• **Given exercise A**:
Transcribe a passage from the Office action excerpt, beginning at the words "Notice of Pre-AIA" and stopping after the words "filed on 07/06/2020.".
• **Given exercise B**:
Answer these questions using the Office action excerpt:
(i) On what date was the provisional application filed?
(ii) Under what section is an application for patent said to be published or deemed published?
(iii) How close to the effective filing date must a disclosure be made to fall under exception (b)(1)?
• **Given exercise C**:
Resume the Office action excerpt on patent prior art, writing what comes after its final sentence.

• **Extracted text**:
▽
Notice of Pre-AIA  or AIA  Status
The present application, filed on or after March 16, 2013, is being examined under the first inventor to file provisions of the AIA .
In the event the determination of the status of the application as subject to AIA  35 U.S.C. 102 and 103 (or as subject to pre-AIA  35 U.S.C. 102 and 103 is incorrect, any correction of the statutory basis for the rejection will not be considered a new ground of rejection if the prior art relied upon, and the rationale supporting the rejection, would be the same under either status.
Priority
Acknowledgement is made of applicant’s claim for domestic priority based on provisional application 63/048532 filed on 07/06/2020.
Claim Rejections - 35 USC § 102	
The following is a quotation of the appropriate paragraphs of 35 U.S.C. 102 that form the basis for the rejections under this section made in this Office action:
(a) NOVELTY; PRIOR ART.—A person shall be entitled to a patent unless— 
(1) the claimed invention was patented, described in a printed publication, or in public use, on sale, or otherwise available to the public before the effective filing date of the claimed invention; or 
(2) the claimed invention was described in a patent issued under section 151, or in an application for patent published or deemed published under section 122(b), in which the patent or application, as the case may be, names another inventor and was effectively filed before the effective filing date of the claimed invention. 

    PNG
    media_image1.png
    18
    19
    media_image1.png
    Greyscale
(b) EXCEPTIONS.— 
(1) DISCLOSURES MADE 1 YEAR OR LESS BEFORE THE EFFECTIVE FILING DATE OF THE CLAIMED INVENTION.—A disclosure made 1 year or less before the effective filing date of a claimed invention shall not be prior art to the claimed invention under subsection (a)(1) if— 
(A) the disclosure was made by the inventor or joint inventor or by another who obtained the subject matter disclosed directly or indirectly from the inventor or a joint inventor; or 
(B) the subject matter disclosed had, before such disclosure, been publicly disclosed by the inventor or a joint inventor or another who obtained the subject matter disclosed directly or indirectly from the inventor or a joint inventor. 
(2) DISCLOSURES APPEARING IN APPLICATIONS AND PATENTS.—A disclosure shall not be prior art to a claimed invention under subsection (a)(2) if— 
(A) the subject matter disclosed was obtained directly or indirectly from the inventor or a joint inventor;
(B) the subject matter disclosed had, before such subject matter was effectively filed under subsection (a)(2), been publicly disclosed by the inventor or a joint inventor or another who obtained the subject matter disclosed directly or indirectly from the inventor or a joint inventor; or
(C) the subject matter disclosed and the claimed invention, not later than the effective filing date of the claimed invention, were owned by the same person or subject to an obligation of assignment to the same person.
△
• **Dataset excerpts**:
▽
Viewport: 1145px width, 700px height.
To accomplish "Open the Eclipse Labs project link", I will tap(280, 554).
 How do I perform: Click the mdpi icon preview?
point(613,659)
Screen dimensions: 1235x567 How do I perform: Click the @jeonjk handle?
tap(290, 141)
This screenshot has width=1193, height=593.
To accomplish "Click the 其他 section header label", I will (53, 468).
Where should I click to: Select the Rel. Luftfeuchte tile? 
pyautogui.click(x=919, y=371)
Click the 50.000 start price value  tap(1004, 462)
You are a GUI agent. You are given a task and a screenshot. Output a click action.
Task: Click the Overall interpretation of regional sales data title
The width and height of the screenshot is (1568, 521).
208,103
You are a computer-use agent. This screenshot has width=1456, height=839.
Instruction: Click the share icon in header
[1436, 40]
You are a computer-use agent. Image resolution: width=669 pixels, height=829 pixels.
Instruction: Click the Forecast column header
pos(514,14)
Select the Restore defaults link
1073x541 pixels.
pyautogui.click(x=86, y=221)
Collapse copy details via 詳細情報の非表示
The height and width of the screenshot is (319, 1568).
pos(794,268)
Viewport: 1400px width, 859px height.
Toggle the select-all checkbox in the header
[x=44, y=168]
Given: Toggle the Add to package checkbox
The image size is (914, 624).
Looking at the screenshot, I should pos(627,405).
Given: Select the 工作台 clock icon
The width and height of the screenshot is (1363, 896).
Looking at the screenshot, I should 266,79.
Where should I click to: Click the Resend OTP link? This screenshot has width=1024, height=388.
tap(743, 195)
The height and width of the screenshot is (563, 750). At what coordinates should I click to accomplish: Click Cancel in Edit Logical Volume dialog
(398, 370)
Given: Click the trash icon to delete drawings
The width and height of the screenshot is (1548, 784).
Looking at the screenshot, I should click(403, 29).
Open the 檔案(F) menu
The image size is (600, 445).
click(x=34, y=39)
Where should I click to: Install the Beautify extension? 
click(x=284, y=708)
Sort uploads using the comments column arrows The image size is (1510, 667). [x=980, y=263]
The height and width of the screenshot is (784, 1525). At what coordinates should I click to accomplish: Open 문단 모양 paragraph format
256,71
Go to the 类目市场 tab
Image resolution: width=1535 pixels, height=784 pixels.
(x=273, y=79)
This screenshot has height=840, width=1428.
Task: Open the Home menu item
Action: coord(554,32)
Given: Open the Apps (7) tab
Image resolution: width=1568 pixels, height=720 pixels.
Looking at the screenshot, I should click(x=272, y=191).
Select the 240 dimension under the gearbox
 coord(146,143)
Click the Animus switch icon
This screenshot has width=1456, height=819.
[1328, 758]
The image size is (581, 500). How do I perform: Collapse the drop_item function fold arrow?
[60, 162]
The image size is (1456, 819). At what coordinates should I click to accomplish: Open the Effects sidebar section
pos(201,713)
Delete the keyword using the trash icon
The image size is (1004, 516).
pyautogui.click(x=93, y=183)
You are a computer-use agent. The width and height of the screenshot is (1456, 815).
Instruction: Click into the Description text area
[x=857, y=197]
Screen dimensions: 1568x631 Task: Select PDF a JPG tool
△
• **Exercise output A**:
Notice of Pre-AIA  or AIA  Status
The present application, filed on or after March 16, 2013, is being examined under the first inventor to file provisions of the AIA .
In the event the determination of the status of the application as subject to AIA  35 U.S.C. 102 and 103 (or as subject to pre-AIA  35 U.S.C. 102 and 103 is incorrect, any correction of the statutory basis for the rejection will not be considered a new ground of rejection if the prior art relied upon, and the rationale supporting the rejection, would be the same under either status.
Priority
Acknowledgement is made of applicant’s claim for domestic priority based on provisional application 63/048532 filed on 07/06/2020.

• **Exercise output B**:
(i) 07/06/2020
(ii) Section 122(b)
(iii) 1 year or less before the effective filing date of the claimed invention

• **Exercise output C**:
Claims 1-2, 8-9, and 15-16 are rejected under 35 USC 102(a)(1)-(a)(2) as being anticipated by Hakkani-Tur et al. (US 2015/0227845 A1).
Regarding Claims 1, 8, and 15, Hakkani-Tur discloses an apparatus comprising: at least one processor (Fig. 12, computing functionality 1202 comprising CPU 1204 and ¶122, implementation of computer system 102) configured to: 
apply a natural language understanding (NLU) model to an input utterance in order to obtain initial slot probability distributions (¶36 and ¶68 implement a preliminary intent labeling system to linguistic items (¶32, each linguistic item corresponds to an utterance made up of one or more words) to determine an intent of the linguistic item with a level of confidence satisfying an application specific threshold comprising a first set 202 of linguistic items having known intents and a second set 204 of linguistic items without known intents (i.e., confidence not meeting threshold)); 
perform a confidence calibration through application of a calibration probability distribution to the initial slot probability distributions in order to generate calibrated slot probability distributions (¶¶34-35 and ¶43, for linguistic item lacking known intent, use a generative model to infer the intent where the model assumes user intent as a probabilistic distribution over K possible semantic intent classes; ¶¶88-89, generative model 702 specifies, for first set 202, intents deterministically assigned based on known label and specifies, for the second set 204, intent drawn from multinomial distribution of intents associated with hyper-parameters; ¶¶107-110, determine unknown intent via variational Bayesian method by generating a fully factored variational distribution q, which is an approximation of the posterior distribution p), the calibration probability distribution having a higher number of dimensions than the initial slot probability distributions (dimensions of q and p being greater than 1 dimension confidence value of L-A model for unknown intents; see ¶109, equation (2) for q based on posterior distribution p; in view of ¶92 for p, equation (1) for p (Id = k | c, W, I-d, α, β1, β2); intent is drawn from (1) a multinomial distribution of intents (θ) associated with hyper-parameter α per ¶88, (2) multinomial distribution Φ1Id associated with hyper-parameter β1 per ¶90, and (3) multinomial distribution Φ2Id associated with hyper-parameter β2 per ¶90); 
identify uncertainties associated with words in the input utterance based on the calibrated slot probability distributions (¶110, determine posterior distribution p and the variational distribution q at each iteration); and 
identify a new concept contained in the input utterance that is not recognized by the NLU model based on the identified uncertainties (¶107 and ¶110, converge the divergence between p and q until a convergence target to determine unknown (latent) intent variables; in view of ¶91, ¶¶96-97 and Fig. 1, using generative model 802 to discover new intents such as the new “play movie” intent, which L-A model was unable to determine the intent thereof with a level of confidence satisfying application specific threshold per ¶68).  
Regarding Claim 15, Hakkani-Tur discloses a non-transitory computer readable medium containing instructions that when executed cause at least one processor to perform the steps of claims 1 and 8 (¶124 and Fig. 12, storage resources 1206 storing instructions for processing device / CPU 1204 to carry out).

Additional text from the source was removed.